Toutefois, cette droitisation extrême de la société française ne nous surprend pas : au fil de nos éditos, de nos recherches, de nos tribunes nous l’avons, depuis plusieurs années déjà, documentée et analysée. Nous en avons examiné les modalités, les processus, les enjeux et nous en sommes alarmé·es.
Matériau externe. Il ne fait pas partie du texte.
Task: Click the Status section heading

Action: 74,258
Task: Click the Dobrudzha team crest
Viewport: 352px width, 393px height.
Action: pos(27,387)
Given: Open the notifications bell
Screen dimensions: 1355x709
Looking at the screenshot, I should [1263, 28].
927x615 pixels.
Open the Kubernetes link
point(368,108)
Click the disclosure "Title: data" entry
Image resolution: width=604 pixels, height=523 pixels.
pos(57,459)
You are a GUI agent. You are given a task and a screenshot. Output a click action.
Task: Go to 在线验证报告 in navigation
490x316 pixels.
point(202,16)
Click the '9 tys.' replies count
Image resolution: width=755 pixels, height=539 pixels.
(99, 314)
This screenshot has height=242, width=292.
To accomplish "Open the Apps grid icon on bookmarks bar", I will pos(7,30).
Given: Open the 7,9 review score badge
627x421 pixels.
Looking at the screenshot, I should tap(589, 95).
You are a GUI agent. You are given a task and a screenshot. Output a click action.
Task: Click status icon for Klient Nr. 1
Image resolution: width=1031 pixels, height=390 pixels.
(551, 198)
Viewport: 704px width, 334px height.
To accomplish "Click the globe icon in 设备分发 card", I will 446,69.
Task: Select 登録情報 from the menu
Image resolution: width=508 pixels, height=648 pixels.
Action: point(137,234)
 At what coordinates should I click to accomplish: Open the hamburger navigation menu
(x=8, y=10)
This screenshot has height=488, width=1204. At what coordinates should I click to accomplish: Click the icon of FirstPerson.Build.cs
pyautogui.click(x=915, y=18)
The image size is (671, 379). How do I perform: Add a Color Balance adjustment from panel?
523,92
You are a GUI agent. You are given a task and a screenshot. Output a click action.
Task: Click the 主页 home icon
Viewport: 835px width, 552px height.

Et ce, sans nous taire face aux accusations d’islamo-gauchisme, de wokisme, de « culture de l’excuse », etc. et en revendiquant nos libertés académiques de recherche et d’enseignement ainsi que notre liberté de parole, de pensée, de débats et de dissensus.

Instruit·es par les expériences de nos collègues universitaires turc·ques, brésilien·nes, argentin·es, etc. qui ont vécu les effets de l’arrivée d’un gouvernement d’extrême droite au pouvoir dans leurs universités, nous savons qu’il est possible que demain, on prétende nous empêcher d’exercer nos métiers librement et dans les directions de notre choix. Déjà, les orientations de nos tutelles se sont récemment faites plus directives, les budgets plus orientés, les choix de colloques, de séminaires et de conférences, plus restreints et leurs interdictions par crainte de « troubles à l’ordre public » ou pure censure se sont multipliées.

Face à cette perspective, nous réaffirmons notre attachement à et notre engagement pour l’existence d’un service public de l’enseignement et de la recherche ; l’existence d’une pluralité de revues et leur liberté éditoriale; la nécessité de financer sans discrimination l’ensemble de la recherche et l’enseignement ainsi que notre solidarité à venir avec toutes celles et tous ceux de nos collègues et de nos étudiant·es qui pourraient être inquiété·es, fragilisé·es, attaqué·es, empêché·es, de manière explicite ou insidieuse.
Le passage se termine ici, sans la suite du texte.